● **BRIEF**: Reproduce every entry exactly as given.

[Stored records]
──────────────────────────────

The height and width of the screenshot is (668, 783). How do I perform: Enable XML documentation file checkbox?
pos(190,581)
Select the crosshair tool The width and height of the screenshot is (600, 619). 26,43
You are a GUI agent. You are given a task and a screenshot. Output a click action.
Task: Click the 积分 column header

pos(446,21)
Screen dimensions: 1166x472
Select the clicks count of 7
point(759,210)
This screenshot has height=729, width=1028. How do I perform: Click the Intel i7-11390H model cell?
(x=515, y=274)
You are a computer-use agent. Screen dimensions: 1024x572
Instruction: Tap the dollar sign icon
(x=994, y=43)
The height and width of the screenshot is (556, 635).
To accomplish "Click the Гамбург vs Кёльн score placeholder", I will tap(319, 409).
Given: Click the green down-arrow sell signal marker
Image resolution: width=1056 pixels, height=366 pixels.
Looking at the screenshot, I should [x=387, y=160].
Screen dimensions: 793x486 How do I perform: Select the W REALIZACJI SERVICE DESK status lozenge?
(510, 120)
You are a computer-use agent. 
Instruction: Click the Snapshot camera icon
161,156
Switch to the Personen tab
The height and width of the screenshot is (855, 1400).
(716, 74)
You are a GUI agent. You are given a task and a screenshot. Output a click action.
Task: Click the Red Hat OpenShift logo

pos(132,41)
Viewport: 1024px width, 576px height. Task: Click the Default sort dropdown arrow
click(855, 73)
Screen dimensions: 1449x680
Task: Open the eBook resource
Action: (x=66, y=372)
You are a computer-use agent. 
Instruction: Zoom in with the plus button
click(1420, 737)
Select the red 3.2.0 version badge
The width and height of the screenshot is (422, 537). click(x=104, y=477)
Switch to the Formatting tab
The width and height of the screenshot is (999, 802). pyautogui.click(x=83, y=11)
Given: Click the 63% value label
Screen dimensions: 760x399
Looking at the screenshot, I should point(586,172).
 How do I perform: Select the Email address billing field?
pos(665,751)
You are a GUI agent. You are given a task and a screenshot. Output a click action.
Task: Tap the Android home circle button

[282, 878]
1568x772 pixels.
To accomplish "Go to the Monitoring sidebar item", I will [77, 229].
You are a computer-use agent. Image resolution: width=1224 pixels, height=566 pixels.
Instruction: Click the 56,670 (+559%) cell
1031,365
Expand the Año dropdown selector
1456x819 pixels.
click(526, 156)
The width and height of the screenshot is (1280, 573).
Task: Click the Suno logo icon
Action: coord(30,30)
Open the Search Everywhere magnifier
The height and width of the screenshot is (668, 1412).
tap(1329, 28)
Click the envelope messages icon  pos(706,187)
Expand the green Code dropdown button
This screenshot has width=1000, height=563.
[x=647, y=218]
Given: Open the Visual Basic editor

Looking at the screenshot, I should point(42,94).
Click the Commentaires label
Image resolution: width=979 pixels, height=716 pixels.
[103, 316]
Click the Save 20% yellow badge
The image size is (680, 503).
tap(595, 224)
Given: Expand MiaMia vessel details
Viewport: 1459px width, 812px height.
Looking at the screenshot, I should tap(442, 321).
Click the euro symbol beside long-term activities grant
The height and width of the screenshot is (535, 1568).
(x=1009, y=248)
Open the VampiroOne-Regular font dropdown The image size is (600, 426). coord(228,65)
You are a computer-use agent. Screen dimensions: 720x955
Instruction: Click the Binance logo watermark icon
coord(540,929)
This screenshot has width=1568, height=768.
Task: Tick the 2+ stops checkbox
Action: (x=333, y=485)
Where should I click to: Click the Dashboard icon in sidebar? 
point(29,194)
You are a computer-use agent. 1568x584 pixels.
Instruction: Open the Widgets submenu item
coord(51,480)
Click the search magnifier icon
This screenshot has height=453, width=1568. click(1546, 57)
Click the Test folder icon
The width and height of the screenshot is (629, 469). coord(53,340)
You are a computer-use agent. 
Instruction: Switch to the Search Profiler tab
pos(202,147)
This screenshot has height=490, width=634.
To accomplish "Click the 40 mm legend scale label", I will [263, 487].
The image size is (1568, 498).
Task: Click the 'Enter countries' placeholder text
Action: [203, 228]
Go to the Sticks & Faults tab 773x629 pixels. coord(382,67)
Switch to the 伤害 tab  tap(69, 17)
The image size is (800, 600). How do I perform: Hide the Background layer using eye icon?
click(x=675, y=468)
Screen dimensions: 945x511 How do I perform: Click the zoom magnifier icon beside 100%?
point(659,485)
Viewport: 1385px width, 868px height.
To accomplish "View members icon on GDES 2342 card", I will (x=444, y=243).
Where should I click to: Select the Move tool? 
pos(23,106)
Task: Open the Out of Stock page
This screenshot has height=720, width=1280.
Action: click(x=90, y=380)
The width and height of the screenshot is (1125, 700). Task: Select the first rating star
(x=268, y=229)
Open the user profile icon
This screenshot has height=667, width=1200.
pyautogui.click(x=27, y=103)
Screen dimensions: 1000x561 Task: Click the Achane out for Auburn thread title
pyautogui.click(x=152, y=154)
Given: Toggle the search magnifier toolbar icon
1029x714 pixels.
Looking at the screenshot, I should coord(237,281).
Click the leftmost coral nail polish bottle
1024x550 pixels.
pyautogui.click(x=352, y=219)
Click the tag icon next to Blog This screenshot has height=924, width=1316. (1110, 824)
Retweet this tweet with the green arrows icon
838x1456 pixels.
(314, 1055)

──────────────────────────────

● **ANSWER SECTION**:
The height and width of the screenshot is (668, 783). How do I perform: Enable XML documentation file checkbox?
pos(190,581)
Select the crosshair tool The width and height of the screenshot is (600, 619). 26,43
You are a GUI agent. You are given a task and a screenshot. Output a click action.
Task: Click the 积分 column header

pos(446,21)
Screen dimensions: 1166x472
Select the clicks count of 7
point(759,210)
This screenshot has height=729, width=1028. How do I perform: Click the Intel i7-11390H model cell?
(x=515, y=274)
You are a computer-use agent. Screen dimensions: 1024x572
Instruction: Tap the dollar sign icon
(x=994, y=43)
The height and width of the screenshot is (556, 635).
To accomplish "Click the Гамбург vs Кёльн score placeholder", I will tap(319, 409).
Given: Click the green down-arrow sell signal marker
Image resolution: width=1056 pixels, height=366 pixels.
Looking at the screenshot, I should [x=387, y=160].
Screen dimensions: 793x486 How do I perform: Select the W REALIZACJI SERVICE DESK status lozenge?
(510, 120)
You are a computer-use agent. 
Instruction: Click the Snapshot camera icon
161,156
Switch to the Personen tab
The height and width of the screenshot is (855, 1400).
(716, 74)
You are a GUI agent. You are given a task and a screenshot. Output a click action.
Task: Click the Red Hat OpenShift logo

pos(132,41)
Viewport: 1024px width, 576px height. Task: Click the Default sort dropdown arrow
click(855, 73)
Screen dimensions: 1449x680
Task: Open the eBook resource
Action: (x=66, y=372)
You are a computer-use agent. 
Instruction: Zoom in with the plus button
click(1420, 737)
Select the red 3.2.0 version badge
The width and height of the screenshot is (422, 537). click(x=104, y=477)
Switch to the Formatting tab
The width and height of the screenshot is (999, 802). pyautogui.click(x=83, y=11)
Given: Click the 63% value label
Screen dimensions: 760x399
Looking at the screenshot, I should point(586,172).
 How do I perform: Select the Email address billing field?
pos(665,751)
You are a GUI agent. You are given a task and a screenshot. Output a click action.
Task: Tap the Android home circle button

[282, 878]
1568x772 pixels.
To accomplish "Go to the Monitoring sidebar item", I will [77, 229].
You are a computer-use agent. Image resolution: width=1224 pixels, height=566 pixels.
Instruction: Click the 56,670 (+559%) cell
1031,365
Expand the Año dropdown selector
1456x819 pixels.
click(526, 156)
The width and height of the screenshot is (1280, 573).
Task: Click the Suno logo icon
Action: coord(30,30)
Open the Search Everywhere magnifier
The height and width of the screenshot is (668, 1412).
tap(1329, 28)
Click the envelope messages icon  pos(706,187)
Expand the green Code dropdown button
This screenshot has width=1000, height=563.
[x=647, y=218]
Given: Open the Visual Basic editor

Looking at the screenshot, I should point(42,94).
Click the Commentaires label
Image resolution: width=979 pixels, height=716 pixels.
[103, 316]
Click the Save 20% yellow badge
The image size is (680, 503).
tap(595, 224)
Given: Expand MiaMia vessel details
Viewport: 1459px width, 812px height.
Looking at the screenshot, I should tap(442, 321).
Click the euro symbol beside long-term activities grant
The height and width of the screenshot is (535, 1568).
(x=1009, y=248)
Open the VampiroOne-Regular font dropdown The image size is (600, 426). coord(228,65)
You are a computer-use agent. Screen dimensions: 720x955
Instruction: Click the Binance logo watermark icon
coord(540,929)
This screenshot has width=1568, height=768.
Task: Tick the 2+ stops checkbox
Action: (x=333, y=485)
Where should I click to: Click the Dashboard icon in sidebar? 
point(29,194)
You are a computer-use agent. 1568x584 pixels.
Instruction: Open the Widgets submenu item
coord(51,480)
Click the search magnifier icon
This screenshot has height=453, width=1568. click(1546, 57)
Click the Test folder icon
The width and height of the screenshot is (629, 469). coord(53,340)
You are a computer-use agent. 
Instruction: Switch to the Search Profiler tab
pos(202,147)
This screenshot has height=490, width=634.
To accomplish "Click the 40 mm legend scale label", I will [263, 487].
The image size is (1568, 498).
Task: Click the 'Enter countries' placeholder text
Action: [203, 228]
Go to the Sticks & Faults tab 773x629 pixels. coord(382,67)
Switch to the 伤害 tab  tap(69, 17)
The image size is (800, 600). How do I perform: Hide the Background layer using eye icon?
click(x=675, y=468)
Screen dimensions: 945x511 How do I perform: Click the zoom magnifier icon beside 100%?
point(659,485)
Viewport: 1385px width, 868px height.
To accomplish "View members icon on GDES 2342 card", I will (x=444, y=243).
Where should I click to: Select the Move tool? 
pos(23,106)
Task: Open the Out of Stock page
This screenshot has height=720, width=1280.
Action: click(x=90, y=380)
The width and height of the screenshot is (1125, 700). Task: Select the first rating star
(x=268, y=229)
Open the user profile icon
This screenshot has height=667, width=1200.
pyautogui.click(x=27, y=103)
Screen dimensions: 1000x561 Task: Click the Achane out for Auburn thread title
pyautogui.click(x=152, y=154)
Given: Toggle the search magnifier toolbar icon
1029x714 pixels.
Looking at the screenshot, I should coord(237,281).
Click the leftmost coral nail polish bottle
1024x550 pixels.
pyautogui.click(x=352, y=219)
Click the tag icon next to Blog This screenshot has height=924, width=1316. (1110, 824)
Retweet this tweet with the green arrows icon
838x1456 pixels.
(314, 1055)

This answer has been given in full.